■ OBJECTIVE: Please lay out the stretch from the line containing "Given: Refresh the Statistics panel" through the line containing "Action: pos(284,110)" as a two-column CSV headed input and output. Give each row the text to act on under input and its answer under output, with each field in quotes and line breaks turned into spaces.

Item coordinate data:
◇ ◇ ◇ ◇ ◇ ◇ ◇
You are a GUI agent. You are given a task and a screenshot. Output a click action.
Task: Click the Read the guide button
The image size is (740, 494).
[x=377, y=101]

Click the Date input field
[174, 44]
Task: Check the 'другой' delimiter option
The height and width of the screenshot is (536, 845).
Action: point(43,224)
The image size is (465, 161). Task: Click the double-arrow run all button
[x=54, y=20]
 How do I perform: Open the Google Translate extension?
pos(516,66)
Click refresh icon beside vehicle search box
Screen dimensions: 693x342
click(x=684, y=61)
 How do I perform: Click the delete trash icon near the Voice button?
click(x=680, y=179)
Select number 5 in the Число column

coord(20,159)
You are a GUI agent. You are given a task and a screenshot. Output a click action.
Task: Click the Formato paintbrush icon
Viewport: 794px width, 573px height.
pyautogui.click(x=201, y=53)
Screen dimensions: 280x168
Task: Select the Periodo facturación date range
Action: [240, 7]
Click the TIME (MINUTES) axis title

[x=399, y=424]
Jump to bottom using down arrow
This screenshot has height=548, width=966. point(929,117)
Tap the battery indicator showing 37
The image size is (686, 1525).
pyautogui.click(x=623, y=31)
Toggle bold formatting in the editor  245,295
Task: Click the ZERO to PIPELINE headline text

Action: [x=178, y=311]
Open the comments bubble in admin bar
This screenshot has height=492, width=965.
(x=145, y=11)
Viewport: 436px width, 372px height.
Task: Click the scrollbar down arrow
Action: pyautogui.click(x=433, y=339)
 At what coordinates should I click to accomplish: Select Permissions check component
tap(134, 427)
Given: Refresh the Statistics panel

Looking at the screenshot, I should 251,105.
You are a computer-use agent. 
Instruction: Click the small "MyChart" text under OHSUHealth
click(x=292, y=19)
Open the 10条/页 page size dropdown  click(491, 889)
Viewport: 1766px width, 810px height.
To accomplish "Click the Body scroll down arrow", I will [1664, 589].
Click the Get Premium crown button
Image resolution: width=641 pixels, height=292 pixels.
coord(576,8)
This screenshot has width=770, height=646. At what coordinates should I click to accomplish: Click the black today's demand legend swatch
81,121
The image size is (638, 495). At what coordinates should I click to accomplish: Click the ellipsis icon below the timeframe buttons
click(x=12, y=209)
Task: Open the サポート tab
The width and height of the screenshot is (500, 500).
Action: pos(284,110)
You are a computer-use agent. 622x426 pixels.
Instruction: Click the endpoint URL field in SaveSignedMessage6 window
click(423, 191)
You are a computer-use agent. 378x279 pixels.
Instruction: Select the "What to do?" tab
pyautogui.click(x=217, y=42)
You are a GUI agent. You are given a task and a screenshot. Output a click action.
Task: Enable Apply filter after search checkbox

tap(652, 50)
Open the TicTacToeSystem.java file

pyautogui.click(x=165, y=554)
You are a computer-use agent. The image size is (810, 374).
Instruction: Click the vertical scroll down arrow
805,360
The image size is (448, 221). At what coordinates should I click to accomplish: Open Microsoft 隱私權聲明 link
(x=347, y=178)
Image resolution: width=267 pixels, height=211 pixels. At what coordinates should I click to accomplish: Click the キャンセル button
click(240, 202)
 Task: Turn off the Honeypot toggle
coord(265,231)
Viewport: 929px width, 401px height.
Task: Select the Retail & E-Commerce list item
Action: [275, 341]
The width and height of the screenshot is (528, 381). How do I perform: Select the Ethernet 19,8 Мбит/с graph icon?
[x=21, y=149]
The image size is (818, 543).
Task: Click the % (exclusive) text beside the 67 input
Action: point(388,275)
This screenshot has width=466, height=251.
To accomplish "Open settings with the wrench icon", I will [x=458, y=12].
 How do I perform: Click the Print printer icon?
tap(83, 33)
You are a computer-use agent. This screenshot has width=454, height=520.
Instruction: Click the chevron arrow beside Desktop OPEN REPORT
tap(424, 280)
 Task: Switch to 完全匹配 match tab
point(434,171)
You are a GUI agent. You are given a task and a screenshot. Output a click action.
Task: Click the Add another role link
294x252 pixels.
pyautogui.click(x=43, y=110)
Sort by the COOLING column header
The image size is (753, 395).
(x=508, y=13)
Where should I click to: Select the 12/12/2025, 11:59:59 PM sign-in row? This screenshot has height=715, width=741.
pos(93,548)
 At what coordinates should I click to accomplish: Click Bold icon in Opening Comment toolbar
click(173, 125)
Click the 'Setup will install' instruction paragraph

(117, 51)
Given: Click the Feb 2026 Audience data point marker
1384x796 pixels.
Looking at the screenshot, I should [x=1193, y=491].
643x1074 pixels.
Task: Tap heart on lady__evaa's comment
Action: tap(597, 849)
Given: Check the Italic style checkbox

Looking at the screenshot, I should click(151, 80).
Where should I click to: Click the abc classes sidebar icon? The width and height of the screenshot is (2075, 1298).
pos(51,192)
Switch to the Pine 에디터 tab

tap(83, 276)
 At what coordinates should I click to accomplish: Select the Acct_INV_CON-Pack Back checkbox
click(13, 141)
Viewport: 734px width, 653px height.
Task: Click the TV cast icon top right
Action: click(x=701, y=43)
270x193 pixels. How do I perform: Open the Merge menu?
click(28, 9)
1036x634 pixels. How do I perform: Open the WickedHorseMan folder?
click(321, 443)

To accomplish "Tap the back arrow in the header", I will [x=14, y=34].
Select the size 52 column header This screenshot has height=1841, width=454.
◇ ◇ ◇ ◇ ◇ ◇ ◇
■ SOLUTION FOR THIS TASK:
input,output
"Given: Refresh the Statistics panel","Looking at the screenshot, I should 251,105."
"You are a computer-use agent. Instruction: Click the small ""MyChart"" text under OHSUHealth","click(x=292, y=19)"
"Open the 10条/页 page size dropdown","click(491, 889)"
"Viewport: 1766px width, 810px height. To accomplish ""Click the Body scroll down arrow"",","I will [1664, 589]."
"Click the Get Premium crown button Image resolution: width=641 pixels, height=292 pixels.","coord(576,8)"
"This screenshot has width=770, height=646. At what coordinates should I click to accomplish: Click the black today's demand legend swatch","81,121"
"The image size is (638, 495). At what coordinates should I click to accomplish: Click the ellipsis icon below the timeframe buttons","click(x=12, y=209)"
"Task: Open the サポート tab The width and height of the screenshot is (500, 500).","Action: pos(284,110)"